[WORK ITEM]: Go over the material below and report every line that contains the word "selling".

[DATA IN THIS EXERCISE]:
[Start of section]
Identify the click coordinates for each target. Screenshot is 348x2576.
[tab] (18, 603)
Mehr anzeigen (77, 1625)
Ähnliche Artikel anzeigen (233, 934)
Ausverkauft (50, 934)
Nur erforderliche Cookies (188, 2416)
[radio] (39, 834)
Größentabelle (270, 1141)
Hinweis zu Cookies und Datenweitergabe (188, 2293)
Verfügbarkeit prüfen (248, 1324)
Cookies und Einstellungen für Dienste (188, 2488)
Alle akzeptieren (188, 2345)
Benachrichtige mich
[End of section]
[Start of section]
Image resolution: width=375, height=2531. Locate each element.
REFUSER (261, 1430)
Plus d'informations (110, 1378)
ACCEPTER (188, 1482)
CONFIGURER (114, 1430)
[End of section]
[Start of section]
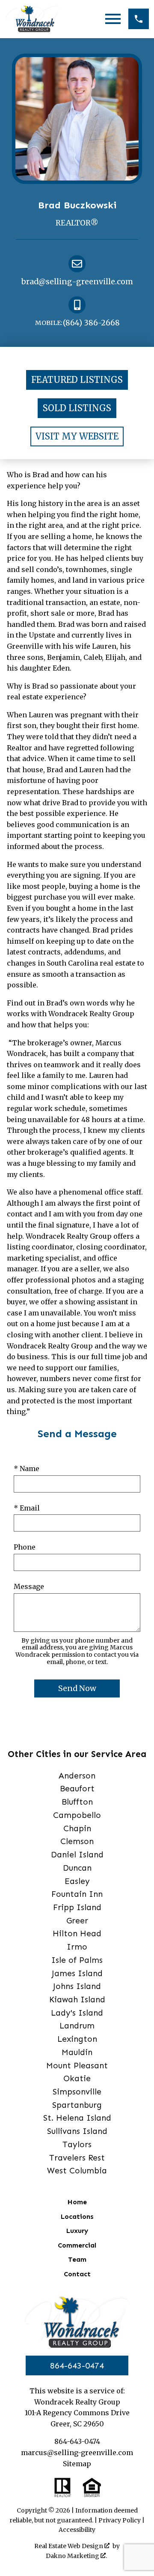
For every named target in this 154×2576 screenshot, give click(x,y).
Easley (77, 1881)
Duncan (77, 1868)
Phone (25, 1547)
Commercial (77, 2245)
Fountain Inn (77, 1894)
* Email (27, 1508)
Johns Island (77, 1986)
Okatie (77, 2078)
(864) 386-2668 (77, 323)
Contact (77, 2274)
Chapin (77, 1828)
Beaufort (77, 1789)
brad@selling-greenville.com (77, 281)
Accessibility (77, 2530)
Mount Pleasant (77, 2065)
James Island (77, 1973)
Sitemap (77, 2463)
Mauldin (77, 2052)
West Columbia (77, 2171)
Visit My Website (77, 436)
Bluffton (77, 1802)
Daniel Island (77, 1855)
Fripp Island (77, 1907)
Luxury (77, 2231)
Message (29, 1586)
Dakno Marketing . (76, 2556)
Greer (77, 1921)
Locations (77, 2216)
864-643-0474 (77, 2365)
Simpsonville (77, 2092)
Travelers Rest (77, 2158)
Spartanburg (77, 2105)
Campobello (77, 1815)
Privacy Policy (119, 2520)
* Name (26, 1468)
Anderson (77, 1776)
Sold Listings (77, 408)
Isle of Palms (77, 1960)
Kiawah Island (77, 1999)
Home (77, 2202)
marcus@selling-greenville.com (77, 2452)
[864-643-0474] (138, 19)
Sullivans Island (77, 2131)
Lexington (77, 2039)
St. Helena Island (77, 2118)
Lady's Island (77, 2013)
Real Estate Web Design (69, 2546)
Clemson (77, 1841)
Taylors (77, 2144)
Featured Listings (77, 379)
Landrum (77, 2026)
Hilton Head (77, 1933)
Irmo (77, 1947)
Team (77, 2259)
[End of section]
[RESPONSE FOR THIS EXERCISE]:
brad@selling-greenville.com (77, 281)
marcus@selling-greenville.com (77, 2452)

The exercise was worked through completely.